==== SOURCE PASSAGE ====

When I was a junior in college my then-girlfriend drove from Atlanta to Savannah to break up with me, and it ended up being one of the better weekends we’d had in a while.
We strolled under Savannah’s leafy live oaks, hung out on the beach, and enjoyed each other’s company in a way we hadn’t in a long while. The coming loss sweetened the time we had left, each moment replete with a sense of forlorn beauty – at least that’s the way I remember it now, with my twenties well in the rearview mirror and my forties coming up fast over the horizon. As anyone who was my friend during that moment will tell you, that’s not the way it really was.
Time and absence – the two most potent seasonings of human experience.
This year I flew to Colorado to break up with the west – or more specifically, the kind of western mountain town I currently call home.
My twelve-day journey along the Collegiate Peaks Loop in Colorado was the result of a confluence of all-too-common western circumstances – a failed bid for a bucket-list permit on a different trail and a set of raging fires and choking smoke in my home range of the Sierra Nevada.

My hiking partner Nick and I try to do a big trip every year. In 2020 we actually scored a Wonderland Trail permit but had to cancel due to air quality in Mount Rainier National Park, which was how we ended up on a seven-day loop in the Smokies at the last minute. This year we had a more finely-tuned backup plan. When we failed to win the Wonderland permit lottery, we set our sites on the Colorado Rockies and met in Denver in early September. We let Nick acclimate for a few days (I live at 6,500 feet but he lives at 971) and then hit the Old Dusty, heading south out of Twin Lakes. The route follows the Colorado Trail East spur, then turns north along the Continental Divide Trail / Colorado Trail West spur back to Twin Lakes. The loop is 160 miles of sub-alpine aspen forest, high passes, and tucked-away lakes.

It seemed like a fitting breakup hike. And so we took our time in the first few days – Nick to allow his stressed cardiovascular system to acclimate a little more and myself to savor the unique western backpacking experiences that – I think – I may soon be leaving behind.
As Nick and I mosey along through the just-beginning-to-turn aspens, taking our time in camp and enjoying mid-morning stops for coffee and leisurely lunches, it might be worth explaining why I’m thinking of breaking up with the west. Like all lovers at the tail end of a relationship, I have not only my reasons but my doubts – and a strong desire to communicate both to anyone willing to listen.
So thank you, dear reader, for meeting me for coffee in this expensive western mountain town coffee shop – metaphorically speaking, I guess.
I’m not a western native. That’s the first thing you should know and it may color which side you take in my breakup story (you don’t have to take sides, but this is a breakup, so you probably will). As I mention quite a lot in my writing, I’m from the more shady, misty mountains of the southeastern United States. When I first moved west I was shocked to discover that strangers don’t necessarily wave to each other on the street or from front porches as we do back in Appalachia, and after spending some time in a western climate I’m convinced this is because in the southeast people are only two seconds away from slapping each other in fits of humidity-related rage.

====

## THE EXERCISE:
Write out part of the hiking essay word for word, starting at the words "Time and absence" and stopping after "currently call home.". The lines after this point come from a separate source.

==== SUPPLIED RECORDS ====

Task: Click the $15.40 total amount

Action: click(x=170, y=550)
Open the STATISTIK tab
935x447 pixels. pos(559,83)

====
==== SUPPLIED RECORDS ====

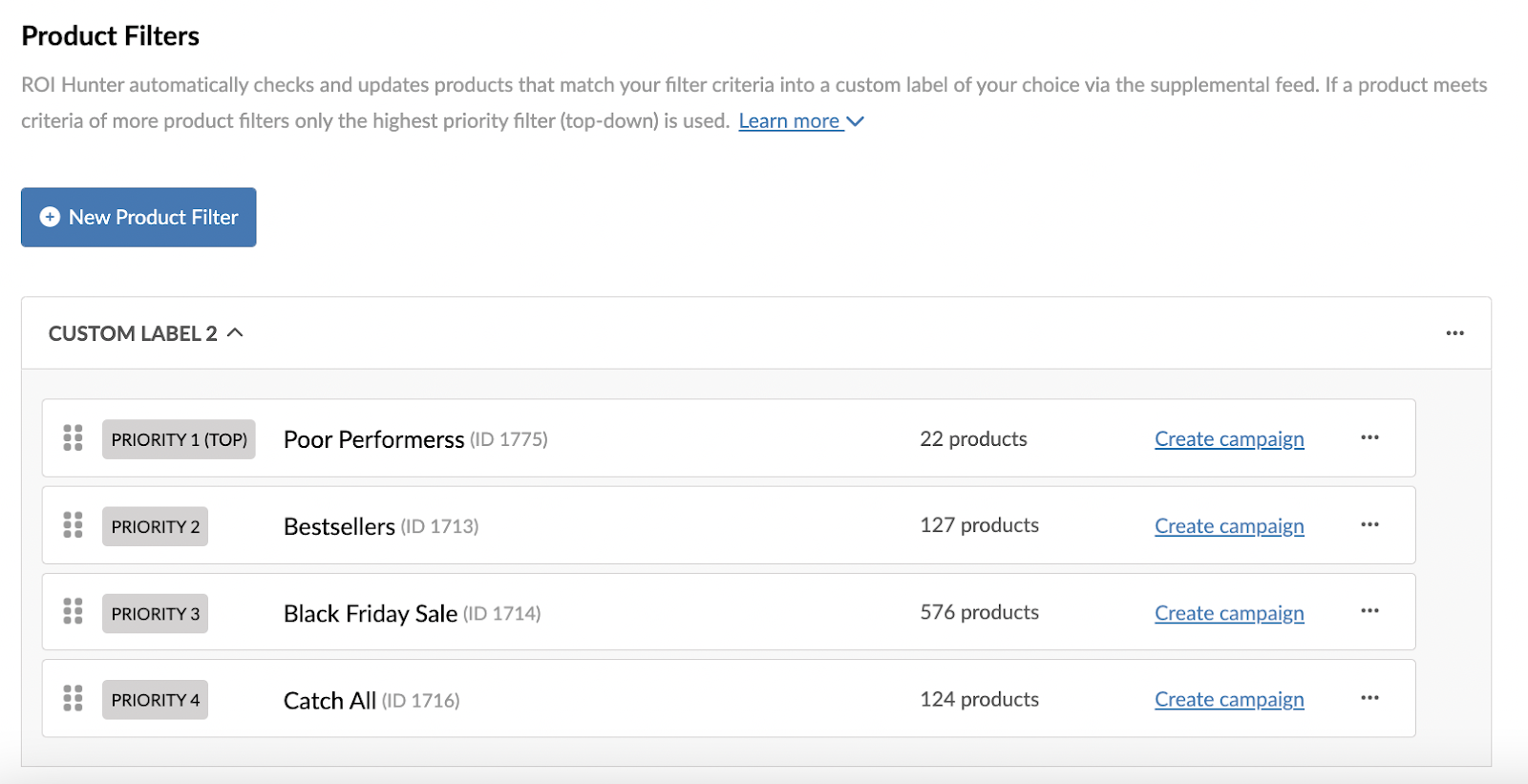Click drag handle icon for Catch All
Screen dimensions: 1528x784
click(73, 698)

====

## RESPONSE TO THE EXERCISE:
Time and absence – the two most potent seasonings of human experience.
This year I flew to Colorado to break up with the west – or more specifically, the kind of western mountain town I currently call home.